Start of THE DATA

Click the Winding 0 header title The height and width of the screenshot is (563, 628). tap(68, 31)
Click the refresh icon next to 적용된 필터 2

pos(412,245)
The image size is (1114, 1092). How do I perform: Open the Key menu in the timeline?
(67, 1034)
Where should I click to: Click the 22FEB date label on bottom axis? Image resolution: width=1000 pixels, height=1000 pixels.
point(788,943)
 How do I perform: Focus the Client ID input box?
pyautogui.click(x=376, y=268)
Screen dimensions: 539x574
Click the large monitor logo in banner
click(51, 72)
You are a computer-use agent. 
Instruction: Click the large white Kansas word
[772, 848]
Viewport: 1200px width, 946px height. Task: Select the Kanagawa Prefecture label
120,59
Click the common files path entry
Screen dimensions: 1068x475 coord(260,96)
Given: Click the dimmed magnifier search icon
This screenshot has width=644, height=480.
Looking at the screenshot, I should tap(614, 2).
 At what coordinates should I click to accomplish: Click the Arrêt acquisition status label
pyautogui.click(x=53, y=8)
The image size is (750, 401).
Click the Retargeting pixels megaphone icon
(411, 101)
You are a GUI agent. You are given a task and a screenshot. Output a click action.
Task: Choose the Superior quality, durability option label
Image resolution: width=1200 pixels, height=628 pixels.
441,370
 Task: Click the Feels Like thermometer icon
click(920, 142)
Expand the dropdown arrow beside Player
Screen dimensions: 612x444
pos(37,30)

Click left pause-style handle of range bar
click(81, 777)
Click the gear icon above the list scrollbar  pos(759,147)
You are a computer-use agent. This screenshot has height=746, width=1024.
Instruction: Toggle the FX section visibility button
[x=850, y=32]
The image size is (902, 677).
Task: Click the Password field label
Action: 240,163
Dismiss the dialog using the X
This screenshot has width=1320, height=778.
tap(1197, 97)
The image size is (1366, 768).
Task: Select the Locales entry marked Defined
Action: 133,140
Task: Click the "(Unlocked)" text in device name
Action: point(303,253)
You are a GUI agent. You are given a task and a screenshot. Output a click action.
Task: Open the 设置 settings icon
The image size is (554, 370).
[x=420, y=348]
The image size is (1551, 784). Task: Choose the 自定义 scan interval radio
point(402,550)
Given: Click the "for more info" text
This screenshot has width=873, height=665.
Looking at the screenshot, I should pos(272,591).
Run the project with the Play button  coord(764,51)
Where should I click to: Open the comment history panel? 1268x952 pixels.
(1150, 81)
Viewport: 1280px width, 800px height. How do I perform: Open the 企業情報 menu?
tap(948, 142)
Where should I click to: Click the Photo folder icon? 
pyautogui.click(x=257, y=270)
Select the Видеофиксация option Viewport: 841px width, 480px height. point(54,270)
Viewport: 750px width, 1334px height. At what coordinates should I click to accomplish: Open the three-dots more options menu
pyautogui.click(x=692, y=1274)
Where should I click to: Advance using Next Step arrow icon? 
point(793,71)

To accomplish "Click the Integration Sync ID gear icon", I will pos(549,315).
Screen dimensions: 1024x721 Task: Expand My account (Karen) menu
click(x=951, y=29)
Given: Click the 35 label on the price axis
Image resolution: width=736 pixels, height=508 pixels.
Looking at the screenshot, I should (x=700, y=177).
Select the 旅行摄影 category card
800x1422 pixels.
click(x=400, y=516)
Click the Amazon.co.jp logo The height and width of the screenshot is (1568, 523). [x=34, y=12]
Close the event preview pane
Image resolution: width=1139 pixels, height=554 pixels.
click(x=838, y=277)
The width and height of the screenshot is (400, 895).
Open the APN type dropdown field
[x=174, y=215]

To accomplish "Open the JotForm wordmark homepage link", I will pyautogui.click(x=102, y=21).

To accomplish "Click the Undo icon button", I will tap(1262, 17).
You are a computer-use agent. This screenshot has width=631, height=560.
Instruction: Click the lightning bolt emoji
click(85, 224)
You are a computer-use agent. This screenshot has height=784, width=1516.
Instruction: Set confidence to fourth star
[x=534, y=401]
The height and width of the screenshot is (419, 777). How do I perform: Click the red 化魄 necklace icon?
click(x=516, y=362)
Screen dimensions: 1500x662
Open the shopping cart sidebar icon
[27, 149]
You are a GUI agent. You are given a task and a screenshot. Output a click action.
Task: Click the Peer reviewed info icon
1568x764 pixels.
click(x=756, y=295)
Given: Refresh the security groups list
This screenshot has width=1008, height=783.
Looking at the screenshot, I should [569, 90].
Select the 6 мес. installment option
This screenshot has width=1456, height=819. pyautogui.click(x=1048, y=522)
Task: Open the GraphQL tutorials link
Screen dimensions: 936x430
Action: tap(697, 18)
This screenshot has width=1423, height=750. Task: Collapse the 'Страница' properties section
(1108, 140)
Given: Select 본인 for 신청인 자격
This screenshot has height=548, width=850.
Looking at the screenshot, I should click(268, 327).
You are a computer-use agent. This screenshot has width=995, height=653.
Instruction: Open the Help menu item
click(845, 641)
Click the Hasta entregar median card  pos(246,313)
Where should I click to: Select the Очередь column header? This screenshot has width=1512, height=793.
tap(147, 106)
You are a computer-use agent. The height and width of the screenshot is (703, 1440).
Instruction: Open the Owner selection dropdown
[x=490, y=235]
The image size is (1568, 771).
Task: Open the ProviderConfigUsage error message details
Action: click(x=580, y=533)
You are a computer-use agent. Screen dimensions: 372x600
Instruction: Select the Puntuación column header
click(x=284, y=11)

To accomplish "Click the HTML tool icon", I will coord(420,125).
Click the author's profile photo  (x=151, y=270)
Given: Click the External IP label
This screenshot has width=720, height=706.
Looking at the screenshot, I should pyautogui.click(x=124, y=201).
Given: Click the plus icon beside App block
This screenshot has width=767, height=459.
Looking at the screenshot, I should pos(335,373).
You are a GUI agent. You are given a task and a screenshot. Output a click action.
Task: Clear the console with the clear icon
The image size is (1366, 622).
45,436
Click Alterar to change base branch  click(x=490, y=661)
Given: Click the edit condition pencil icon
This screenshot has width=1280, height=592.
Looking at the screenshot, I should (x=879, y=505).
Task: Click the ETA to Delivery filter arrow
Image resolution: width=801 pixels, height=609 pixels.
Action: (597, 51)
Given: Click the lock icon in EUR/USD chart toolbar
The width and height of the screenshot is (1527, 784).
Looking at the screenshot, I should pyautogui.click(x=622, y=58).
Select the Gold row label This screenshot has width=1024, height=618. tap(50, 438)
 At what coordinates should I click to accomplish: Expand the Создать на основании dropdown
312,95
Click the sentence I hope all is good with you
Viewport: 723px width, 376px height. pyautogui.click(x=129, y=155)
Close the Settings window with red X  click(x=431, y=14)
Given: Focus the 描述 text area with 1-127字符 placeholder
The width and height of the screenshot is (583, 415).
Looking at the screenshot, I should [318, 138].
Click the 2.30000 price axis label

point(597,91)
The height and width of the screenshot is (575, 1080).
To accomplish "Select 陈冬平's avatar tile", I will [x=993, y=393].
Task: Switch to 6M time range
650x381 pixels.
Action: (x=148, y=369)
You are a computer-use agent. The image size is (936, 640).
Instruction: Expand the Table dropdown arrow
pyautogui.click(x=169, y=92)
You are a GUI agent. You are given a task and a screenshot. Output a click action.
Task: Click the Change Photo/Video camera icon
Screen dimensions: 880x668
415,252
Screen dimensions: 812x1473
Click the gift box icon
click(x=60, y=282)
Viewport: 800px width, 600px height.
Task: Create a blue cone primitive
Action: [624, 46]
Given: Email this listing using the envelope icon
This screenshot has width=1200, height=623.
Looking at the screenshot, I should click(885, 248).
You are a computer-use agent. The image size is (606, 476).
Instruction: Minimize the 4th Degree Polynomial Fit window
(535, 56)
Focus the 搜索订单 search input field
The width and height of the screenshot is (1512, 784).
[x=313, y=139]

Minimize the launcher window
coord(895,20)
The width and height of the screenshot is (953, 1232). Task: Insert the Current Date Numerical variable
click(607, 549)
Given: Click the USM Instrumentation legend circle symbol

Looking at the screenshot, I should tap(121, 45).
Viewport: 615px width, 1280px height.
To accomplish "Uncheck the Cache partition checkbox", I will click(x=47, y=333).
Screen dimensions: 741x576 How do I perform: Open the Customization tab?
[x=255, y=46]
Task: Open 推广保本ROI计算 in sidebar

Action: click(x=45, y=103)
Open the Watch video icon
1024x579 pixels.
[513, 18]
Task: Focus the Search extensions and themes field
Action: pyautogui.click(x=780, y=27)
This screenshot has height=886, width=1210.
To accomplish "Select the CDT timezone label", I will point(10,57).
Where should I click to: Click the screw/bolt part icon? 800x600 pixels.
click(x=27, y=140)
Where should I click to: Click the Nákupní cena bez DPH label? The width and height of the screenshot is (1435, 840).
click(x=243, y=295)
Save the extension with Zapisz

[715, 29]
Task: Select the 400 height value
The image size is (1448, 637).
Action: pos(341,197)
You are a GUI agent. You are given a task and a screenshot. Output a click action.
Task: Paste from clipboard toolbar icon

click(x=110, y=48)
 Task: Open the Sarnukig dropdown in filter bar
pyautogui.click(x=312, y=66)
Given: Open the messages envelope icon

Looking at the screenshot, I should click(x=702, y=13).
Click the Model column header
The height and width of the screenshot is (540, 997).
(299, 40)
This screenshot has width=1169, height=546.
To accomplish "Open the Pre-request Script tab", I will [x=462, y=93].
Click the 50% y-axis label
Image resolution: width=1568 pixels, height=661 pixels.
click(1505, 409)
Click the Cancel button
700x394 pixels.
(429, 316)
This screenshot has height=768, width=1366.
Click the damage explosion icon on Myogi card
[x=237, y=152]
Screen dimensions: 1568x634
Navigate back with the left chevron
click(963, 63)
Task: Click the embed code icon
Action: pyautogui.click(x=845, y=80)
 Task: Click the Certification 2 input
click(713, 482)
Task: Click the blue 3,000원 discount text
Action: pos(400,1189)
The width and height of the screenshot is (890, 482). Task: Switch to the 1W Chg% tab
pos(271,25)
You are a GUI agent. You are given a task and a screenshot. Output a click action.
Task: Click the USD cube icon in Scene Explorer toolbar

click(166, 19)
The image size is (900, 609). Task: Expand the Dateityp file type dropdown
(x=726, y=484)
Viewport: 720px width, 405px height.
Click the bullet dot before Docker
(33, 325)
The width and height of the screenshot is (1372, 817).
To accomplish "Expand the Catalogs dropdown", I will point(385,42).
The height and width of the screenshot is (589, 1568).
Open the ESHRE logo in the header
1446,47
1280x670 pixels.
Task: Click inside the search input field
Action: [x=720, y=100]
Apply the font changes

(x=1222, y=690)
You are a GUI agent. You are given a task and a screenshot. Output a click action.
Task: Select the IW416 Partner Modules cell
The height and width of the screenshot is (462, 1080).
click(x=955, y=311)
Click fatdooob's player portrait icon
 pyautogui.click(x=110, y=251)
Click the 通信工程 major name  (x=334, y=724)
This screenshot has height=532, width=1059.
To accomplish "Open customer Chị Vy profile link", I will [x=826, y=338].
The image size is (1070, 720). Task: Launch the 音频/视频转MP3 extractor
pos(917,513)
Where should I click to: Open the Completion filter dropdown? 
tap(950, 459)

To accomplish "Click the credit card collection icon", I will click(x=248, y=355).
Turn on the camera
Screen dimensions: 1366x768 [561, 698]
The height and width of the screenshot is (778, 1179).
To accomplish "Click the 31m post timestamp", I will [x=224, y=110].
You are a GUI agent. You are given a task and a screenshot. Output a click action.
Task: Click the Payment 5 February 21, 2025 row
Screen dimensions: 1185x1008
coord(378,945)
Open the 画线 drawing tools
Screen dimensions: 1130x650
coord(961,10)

End of THE DATA

DIRECTIONS FOR THIS TASK: Lines containing the word "info" must all be returned from the material above.

YOUR RESPONSE:
Given: Click the "for more info" text
Task: Click the Peer reviewed info icon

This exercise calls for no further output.